Provided information →
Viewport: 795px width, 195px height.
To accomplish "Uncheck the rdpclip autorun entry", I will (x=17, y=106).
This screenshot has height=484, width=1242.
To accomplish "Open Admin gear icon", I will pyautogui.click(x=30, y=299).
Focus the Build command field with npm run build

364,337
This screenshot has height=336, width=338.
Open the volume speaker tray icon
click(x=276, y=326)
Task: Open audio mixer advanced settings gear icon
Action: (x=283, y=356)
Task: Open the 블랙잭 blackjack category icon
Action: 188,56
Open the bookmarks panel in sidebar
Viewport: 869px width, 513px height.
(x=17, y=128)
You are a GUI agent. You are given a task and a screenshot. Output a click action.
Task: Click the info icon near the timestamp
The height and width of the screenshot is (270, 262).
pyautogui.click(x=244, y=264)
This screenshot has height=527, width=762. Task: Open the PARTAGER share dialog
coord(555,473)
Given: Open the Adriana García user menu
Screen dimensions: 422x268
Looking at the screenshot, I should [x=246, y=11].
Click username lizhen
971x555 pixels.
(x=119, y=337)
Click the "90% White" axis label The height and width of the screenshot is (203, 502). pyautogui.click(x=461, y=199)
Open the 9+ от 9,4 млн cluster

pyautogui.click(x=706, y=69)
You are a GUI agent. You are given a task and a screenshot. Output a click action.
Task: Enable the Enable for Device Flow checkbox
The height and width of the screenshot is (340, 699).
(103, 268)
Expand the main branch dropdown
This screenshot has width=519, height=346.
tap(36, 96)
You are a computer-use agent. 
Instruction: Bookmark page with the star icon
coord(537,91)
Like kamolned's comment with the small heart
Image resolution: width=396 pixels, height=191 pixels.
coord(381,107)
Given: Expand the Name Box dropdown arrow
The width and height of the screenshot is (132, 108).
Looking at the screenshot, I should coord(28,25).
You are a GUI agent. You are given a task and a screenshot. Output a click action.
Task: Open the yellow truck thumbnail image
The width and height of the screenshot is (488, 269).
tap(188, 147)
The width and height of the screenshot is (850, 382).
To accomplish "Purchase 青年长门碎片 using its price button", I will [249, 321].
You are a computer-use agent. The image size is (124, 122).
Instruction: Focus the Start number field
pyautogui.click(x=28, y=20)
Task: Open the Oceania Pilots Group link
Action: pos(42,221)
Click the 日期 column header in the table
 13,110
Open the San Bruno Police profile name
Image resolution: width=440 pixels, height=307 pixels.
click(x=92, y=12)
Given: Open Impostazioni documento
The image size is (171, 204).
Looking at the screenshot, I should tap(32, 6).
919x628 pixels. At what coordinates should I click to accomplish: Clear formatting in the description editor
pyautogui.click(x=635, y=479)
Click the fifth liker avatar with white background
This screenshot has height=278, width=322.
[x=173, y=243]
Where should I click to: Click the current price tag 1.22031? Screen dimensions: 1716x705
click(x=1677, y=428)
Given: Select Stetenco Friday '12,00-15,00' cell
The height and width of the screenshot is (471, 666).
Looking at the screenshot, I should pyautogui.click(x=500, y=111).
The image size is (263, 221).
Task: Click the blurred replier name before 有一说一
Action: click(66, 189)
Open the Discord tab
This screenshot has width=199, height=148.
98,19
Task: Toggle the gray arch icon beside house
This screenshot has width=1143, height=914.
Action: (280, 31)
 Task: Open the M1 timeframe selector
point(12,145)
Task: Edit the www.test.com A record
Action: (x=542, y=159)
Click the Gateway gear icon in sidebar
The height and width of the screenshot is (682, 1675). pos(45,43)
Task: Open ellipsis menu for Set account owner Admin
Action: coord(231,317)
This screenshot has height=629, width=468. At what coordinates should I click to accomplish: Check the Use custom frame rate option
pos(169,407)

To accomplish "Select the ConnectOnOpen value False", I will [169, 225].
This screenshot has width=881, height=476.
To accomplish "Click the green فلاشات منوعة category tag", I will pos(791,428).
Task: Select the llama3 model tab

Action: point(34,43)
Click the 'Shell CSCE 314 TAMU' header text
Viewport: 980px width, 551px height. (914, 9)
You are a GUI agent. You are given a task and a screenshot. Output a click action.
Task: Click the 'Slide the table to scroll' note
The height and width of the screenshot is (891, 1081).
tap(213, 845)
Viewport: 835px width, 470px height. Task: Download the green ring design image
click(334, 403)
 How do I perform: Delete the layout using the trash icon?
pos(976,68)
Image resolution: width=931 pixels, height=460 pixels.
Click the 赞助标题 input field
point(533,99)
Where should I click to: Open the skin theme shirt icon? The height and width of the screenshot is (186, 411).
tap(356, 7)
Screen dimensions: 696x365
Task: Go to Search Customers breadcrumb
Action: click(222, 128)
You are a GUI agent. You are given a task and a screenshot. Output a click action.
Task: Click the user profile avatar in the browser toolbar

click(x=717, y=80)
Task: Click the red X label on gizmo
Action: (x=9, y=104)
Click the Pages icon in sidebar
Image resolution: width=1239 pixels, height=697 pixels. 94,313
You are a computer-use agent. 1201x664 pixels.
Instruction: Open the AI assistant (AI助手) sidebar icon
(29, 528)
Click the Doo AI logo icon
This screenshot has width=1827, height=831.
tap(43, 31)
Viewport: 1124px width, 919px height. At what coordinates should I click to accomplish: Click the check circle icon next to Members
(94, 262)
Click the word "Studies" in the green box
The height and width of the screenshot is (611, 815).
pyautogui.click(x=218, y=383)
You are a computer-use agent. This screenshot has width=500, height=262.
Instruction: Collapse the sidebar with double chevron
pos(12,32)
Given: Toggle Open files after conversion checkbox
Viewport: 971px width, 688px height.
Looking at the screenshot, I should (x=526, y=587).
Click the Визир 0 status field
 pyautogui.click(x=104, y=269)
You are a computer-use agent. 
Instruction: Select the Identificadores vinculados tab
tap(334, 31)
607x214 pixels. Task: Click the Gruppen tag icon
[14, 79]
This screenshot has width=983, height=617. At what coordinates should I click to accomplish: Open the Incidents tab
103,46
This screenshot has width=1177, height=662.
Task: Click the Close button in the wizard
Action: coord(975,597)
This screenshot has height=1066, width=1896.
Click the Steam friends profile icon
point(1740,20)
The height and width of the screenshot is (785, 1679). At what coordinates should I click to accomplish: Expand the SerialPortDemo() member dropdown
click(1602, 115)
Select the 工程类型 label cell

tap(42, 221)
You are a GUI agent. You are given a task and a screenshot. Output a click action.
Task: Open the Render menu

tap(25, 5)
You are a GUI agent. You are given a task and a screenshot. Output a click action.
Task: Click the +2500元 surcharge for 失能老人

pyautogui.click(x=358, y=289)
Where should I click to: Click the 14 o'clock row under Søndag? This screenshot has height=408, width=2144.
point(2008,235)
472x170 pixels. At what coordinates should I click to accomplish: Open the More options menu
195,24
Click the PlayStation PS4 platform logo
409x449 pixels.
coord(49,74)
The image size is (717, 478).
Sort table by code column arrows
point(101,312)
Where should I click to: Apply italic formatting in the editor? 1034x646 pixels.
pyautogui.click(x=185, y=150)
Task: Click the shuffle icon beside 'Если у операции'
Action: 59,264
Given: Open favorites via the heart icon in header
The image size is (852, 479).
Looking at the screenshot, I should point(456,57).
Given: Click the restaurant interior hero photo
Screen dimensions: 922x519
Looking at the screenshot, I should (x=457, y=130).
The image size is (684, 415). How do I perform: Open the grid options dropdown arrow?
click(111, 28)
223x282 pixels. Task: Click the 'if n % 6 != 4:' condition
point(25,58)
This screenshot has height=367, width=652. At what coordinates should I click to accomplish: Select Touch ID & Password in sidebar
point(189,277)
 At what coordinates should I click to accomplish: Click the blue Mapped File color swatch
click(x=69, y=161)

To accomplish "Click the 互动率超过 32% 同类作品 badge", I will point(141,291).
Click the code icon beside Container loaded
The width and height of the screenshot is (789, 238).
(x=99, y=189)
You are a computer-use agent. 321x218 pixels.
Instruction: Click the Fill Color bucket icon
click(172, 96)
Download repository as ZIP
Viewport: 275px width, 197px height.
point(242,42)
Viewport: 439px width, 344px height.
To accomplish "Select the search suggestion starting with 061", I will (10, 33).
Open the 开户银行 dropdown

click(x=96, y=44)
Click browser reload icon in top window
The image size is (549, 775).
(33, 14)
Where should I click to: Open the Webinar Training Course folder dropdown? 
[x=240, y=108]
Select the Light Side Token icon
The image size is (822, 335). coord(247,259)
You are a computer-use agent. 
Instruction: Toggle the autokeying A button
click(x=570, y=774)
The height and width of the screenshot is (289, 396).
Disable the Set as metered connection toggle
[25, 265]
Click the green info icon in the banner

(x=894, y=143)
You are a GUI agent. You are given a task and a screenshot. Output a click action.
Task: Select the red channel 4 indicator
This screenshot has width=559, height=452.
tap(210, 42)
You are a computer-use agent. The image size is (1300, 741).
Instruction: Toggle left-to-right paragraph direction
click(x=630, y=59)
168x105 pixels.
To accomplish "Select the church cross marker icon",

Directive → Copy out the lines above verbatim, starting with the line containing "This screenshot has height=527, width=762." and ending with the line containing "(x=119, y=337)", both included.

Exercise output →
This screenshot has height=527, width=762. Task: Open the PARTAGER share dialog
coord(555,473)
Given: Open the Adriana García user menu
Screen dimensions: 422x268
Looking at the screenshot, I should [x=246, y=11].
Click username lizhen
971x555 pixels.
(x=119, y=337)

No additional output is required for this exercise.